The Financial Conduct Authority (FCA) is an independent public body that works to make sure financial service companies operate honestly, and consumers aren't taken advantage of. Previously known as the Financial Services Authority, the FCA ensures that authorised businesses follow rules and standards when selling their products and services on the market.

The FCA exists to ensure that: customers are treated fairly, integrity is maintained in the financial services industry and competition is alive and healthy. The latter is important to ensure that no single company monopolises the financial markets, using its power against consumers' best interests. The FCA is a relatively new public body, and was previously known as the Financial Services Authority. It was created in 2013 by the UK government, to provide better oversight and regulation over financial markets and firms.
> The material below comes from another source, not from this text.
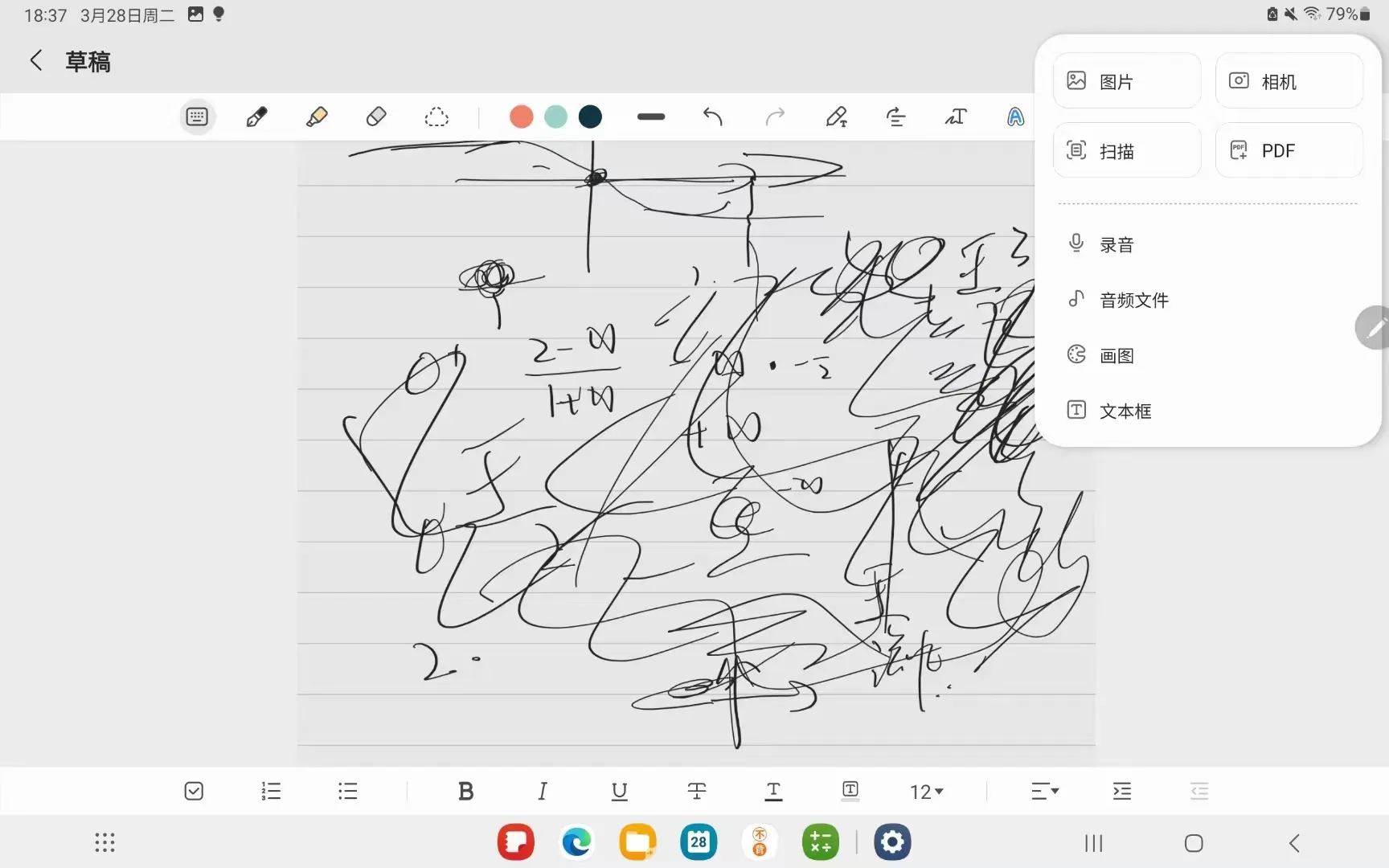Open the font size 12 dropdown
The firms the FCA regulate also fund the organisation. To make the FCA an effective organisation, they're granted power by the government to apply and enforce regulations and legislation such as the Financial Services Act. They're also allowed to act accordingly when individuals or businesses break the rules, by applying investigations and bans.

We’ve used the term ‘firms’ to cover a broad range of financial service businesses, but FCA focuses most of their efforts on the supervision of banks and financial institutions. This is done to ensure banks treat their customers fairly, they’re not operating with large risk, and they're competing legally. Beyond fairness for customers, the FCA's regulations support anti-money laundering (AML) by providing standards and customer due diligence requirements. These vary from one market and service to another, but typically involve Know Your Customer (KYC) procedures to help firms manage risk and verify the clients they work with.
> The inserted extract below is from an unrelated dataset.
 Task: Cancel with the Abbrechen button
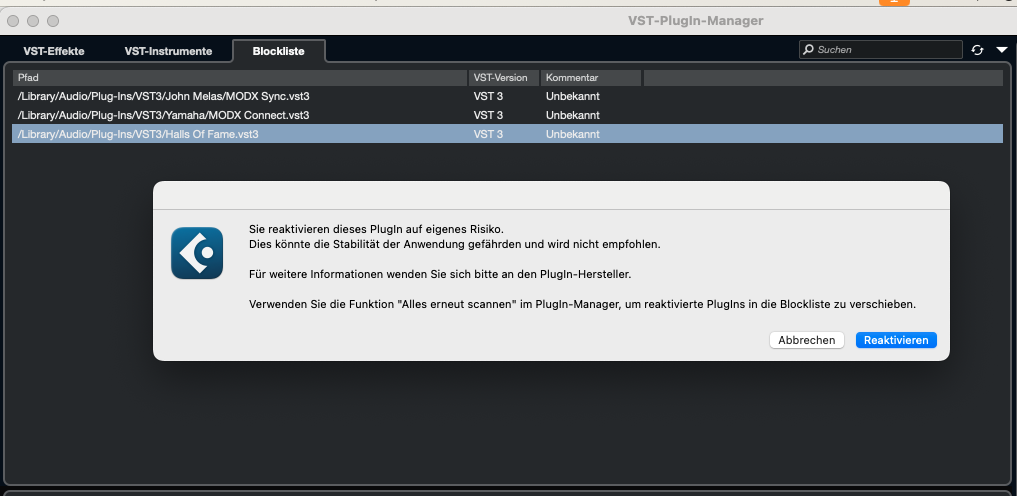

Why Does the Financial Conduct Authority (FCA) Matter?

The FCA is an organisation responsible for regulating services and companies within the UK financial system. The rules they put in place mean financial service firms have to operate within boundaries so that customers are protected from risk. An additional benefit of this regulation is that potential customers can easily trust a business authorised by the FCA, because they know they work fairly and are under supervision.

The FCA is also an integral part of protecting the UK from money laundering, sanctioned entities and other forms of financial crime by outlining the procedures these firms need to take to verify potential customers. Unfortunately, the financial services industry is a target for major crimes that affect the market and the economy, so it must be regulated properly. The FCA also regulates the consumer credit industry, which they took over from the Office of Fair Trading in 2014, which means they play an important role in maintaining fairness for customers and their future needs.

What Does it Mean to be FCA Authorised?

To legally offer their services and products in the UK, financial services companies have to be authorised by the FCA. This also includes investment companies and consumer credit firms. These firms must first register as an operating company and then meet the FCA’s required standards for authorisation.

Once authorisation is approved, these financial services firms fall within the FCA's register so when it's believed they may not be meeting the standards, they can be investigated. From here, the powers discussed earlier may be enforced and the FCA can order authorised companies to stop trading, withdraw specific products, pay compensation to customers or prosecute the firm. So making sure you maintain your customer due diligence and keep your offerings aligned to their standard is an important part of your operations as a financial service provider.

The FCA Register

Companies that are authorised and regulated by the Financial Conduct Authority, currently or in the past, can be found on the FCA register. This documents regulated firms’ contact details, what they’re authorised for and more information about their offerings. The register also highlights the firms that have committed financial scams to warn potential customers.

This can help customers build trust with financial firms. By joining the register while abiding by FCA standards, you can attract customers by offering complete transparency and legitimacy.